Have You Noticed That Real Christmas Tree Prices Are Higher? You Can Thank The 2008 Recession For That
11th December 2018

Sales of artificial Christmas trees are challenging those of fresh ones, likely due to the high cost of real trees.

If you’ve suffered from sticker shock while trying to purchase a fresh, real Christmas tree this season, you’re not alone: prices of real Christmas trees are, in fact, up this year, CNBC reports. And you can thank the 2008 recession for that.

In fact, the price of fresh Christmas trees has been trending upward for a couple of years ago. In 2017, the average price of a real Christmas tree, based on a survey of a few dozen growers, was $75. Expect 2018 prices to be five to 10 percent higher, according to National Christmas Tree Association spokesman Doug Hundley.

And it all goes back to the 2008 recession.

It’s 2018, Why Does The 2008 Recession Matter?

Several reasons, actually, and they all have to do with how Christmas trees go.

Christmas trees, like corn, soybeans, cotton, and pigs, are agricultural products and have a growth cycle. From seedling to mature tree ready for your living room, the process takes about seven to ten years, give or take. And back in the hearty days of 2008, the USA was in the grips of the Great Recession. That meant, among other things, that Christmas tree farmers had less money to invest in planting seedlings. You are seeing the result of that shortage now when fewer mature trees are up for sale.

And The Old Bugaboo Climate Change

There are other, indirect reasons for the price increase as well. Dry conditions out West, possibly spurned by climate change, have made it harder to profitably grow crops of Christmas trees in Western states like California, Washington, and Oregon. What’s more, Christmas trees are considered a luxury item, at least in the agriculture industry, which means that farmers in hard times are more likely to put their efforts into necessary crops, like food.

Looking Towards The Future

The Christmas tree industry runs according to its own rhythms, as does the economy, and they don’t always match up. However, Hundley thinks – hopes – that supply, demand, and consumer purchasing power have evened out, and that there will be a proper supply of fresh Christmas trees, priced affordably for the consumer yet profitably for the farmer, to meet demand, for years to come.

The Role Of Artificial Trees

Of course, you could always just by a fake Christmas tree. And in fact, Americans are buying far more artificial Christmas trees than the real-tree industry would like. In 2017, Americans purchased 21.7 million real Christmas trees, as opposed to 21.1 million artificial trees that year.

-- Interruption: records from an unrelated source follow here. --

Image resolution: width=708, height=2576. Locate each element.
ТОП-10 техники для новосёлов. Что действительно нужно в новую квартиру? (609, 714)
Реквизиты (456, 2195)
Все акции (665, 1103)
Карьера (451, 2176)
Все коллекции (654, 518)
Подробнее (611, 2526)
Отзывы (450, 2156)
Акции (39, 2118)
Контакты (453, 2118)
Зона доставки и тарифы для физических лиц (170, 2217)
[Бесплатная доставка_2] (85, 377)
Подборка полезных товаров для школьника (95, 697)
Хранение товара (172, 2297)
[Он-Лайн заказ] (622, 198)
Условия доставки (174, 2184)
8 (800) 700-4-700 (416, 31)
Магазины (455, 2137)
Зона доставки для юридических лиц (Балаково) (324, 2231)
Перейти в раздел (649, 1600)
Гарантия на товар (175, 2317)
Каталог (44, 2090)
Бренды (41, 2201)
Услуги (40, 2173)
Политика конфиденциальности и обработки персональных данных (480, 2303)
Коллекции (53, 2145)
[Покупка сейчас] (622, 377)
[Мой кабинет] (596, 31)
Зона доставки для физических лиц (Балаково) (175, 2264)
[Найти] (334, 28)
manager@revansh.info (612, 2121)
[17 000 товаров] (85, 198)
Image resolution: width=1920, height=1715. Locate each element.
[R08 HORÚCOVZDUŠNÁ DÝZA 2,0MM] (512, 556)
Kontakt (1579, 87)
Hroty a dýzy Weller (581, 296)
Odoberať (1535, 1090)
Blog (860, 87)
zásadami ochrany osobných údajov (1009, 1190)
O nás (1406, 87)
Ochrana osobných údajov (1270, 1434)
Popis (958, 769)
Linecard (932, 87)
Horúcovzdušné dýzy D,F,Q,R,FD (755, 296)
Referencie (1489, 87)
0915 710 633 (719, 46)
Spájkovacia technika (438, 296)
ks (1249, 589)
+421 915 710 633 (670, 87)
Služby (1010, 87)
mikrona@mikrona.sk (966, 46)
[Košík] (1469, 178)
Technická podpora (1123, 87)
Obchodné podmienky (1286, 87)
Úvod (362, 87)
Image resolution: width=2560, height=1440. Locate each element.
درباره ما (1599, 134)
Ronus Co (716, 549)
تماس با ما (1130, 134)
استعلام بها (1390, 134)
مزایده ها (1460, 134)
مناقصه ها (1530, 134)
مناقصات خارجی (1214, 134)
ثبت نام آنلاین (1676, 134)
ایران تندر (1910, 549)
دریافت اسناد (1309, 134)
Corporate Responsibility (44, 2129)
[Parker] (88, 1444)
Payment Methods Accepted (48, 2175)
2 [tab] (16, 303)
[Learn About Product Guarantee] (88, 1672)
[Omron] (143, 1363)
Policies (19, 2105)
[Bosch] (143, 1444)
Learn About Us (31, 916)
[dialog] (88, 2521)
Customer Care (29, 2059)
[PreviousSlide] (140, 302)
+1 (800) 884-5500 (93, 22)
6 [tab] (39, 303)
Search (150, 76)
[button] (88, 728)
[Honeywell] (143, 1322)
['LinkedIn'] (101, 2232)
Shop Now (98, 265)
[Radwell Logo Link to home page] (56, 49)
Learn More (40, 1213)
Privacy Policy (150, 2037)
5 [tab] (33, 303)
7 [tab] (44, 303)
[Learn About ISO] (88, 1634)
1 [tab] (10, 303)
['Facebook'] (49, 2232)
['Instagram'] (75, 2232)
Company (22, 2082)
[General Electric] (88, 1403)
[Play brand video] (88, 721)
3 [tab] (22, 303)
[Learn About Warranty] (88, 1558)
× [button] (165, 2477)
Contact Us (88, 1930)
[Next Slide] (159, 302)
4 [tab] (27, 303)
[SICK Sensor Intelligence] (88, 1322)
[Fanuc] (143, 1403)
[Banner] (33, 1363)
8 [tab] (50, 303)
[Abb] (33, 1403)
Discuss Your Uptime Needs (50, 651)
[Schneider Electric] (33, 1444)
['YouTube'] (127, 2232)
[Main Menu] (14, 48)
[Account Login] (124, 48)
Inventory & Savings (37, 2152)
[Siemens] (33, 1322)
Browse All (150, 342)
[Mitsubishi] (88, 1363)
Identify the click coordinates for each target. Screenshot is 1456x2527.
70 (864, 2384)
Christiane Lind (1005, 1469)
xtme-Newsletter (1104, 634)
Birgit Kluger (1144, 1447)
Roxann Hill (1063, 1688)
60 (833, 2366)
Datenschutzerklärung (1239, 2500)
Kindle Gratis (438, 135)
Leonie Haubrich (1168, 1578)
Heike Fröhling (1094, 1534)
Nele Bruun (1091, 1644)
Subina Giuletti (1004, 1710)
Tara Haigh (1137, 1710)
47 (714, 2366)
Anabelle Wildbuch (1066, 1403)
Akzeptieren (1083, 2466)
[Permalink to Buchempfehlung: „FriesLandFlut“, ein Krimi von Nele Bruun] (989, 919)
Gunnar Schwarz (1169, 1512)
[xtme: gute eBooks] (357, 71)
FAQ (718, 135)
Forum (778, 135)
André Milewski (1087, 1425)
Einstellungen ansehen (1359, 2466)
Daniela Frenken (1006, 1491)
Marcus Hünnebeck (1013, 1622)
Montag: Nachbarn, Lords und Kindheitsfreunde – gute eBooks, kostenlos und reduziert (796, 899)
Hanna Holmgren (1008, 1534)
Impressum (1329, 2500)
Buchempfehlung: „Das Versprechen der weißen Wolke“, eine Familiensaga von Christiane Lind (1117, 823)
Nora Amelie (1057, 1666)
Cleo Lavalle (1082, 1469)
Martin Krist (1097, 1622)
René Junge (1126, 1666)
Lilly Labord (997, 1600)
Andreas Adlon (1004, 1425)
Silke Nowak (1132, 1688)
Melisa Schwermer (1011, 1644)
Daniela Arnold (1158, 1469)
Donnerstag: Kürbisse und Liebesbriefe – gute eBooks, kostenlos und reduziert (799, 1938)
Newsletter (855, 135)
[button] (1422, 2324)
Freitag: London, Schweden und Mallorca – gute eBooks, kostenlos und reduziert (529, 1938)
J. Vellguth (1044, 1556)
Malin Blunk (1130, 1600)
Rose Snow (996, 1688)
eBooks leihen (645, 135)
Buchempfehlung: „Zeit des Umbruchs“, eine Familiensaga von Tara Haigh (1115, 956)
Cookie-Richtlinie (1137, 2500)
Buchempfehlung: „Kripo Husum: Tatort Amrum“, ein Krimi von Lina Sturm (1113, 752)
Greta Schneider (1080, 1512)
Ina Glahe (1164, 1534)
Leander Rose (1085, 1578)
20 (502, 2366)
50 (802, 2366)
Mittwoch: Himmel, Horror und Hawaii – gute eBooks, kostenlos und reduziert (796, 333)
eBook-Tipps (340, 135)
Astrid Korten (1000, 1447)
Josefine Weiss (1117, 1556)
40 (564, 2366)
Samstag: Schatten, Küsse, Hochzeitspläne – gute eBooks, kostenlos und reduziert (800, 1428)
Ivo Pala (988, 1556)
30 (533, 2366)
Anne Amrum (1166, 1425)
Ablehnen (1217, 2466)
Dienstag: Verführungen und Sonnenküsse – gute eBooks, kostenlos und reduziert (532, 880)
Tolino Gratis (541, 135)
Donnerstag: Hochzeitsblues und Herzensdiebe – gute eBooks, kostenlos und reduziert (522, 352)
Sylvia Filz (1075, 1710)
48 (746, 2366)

But you may have already seen the problem: artificial trees last five to 10 years, vs. just one for a real one. That means that whoever buys an artificial tree is out of the market for the next few years at least, unless they change their minds and go back to real ones.

Not for nothing, the price of artificial is rising as well, to an average of $107 per tree, up from an average of $98.70 in 2016.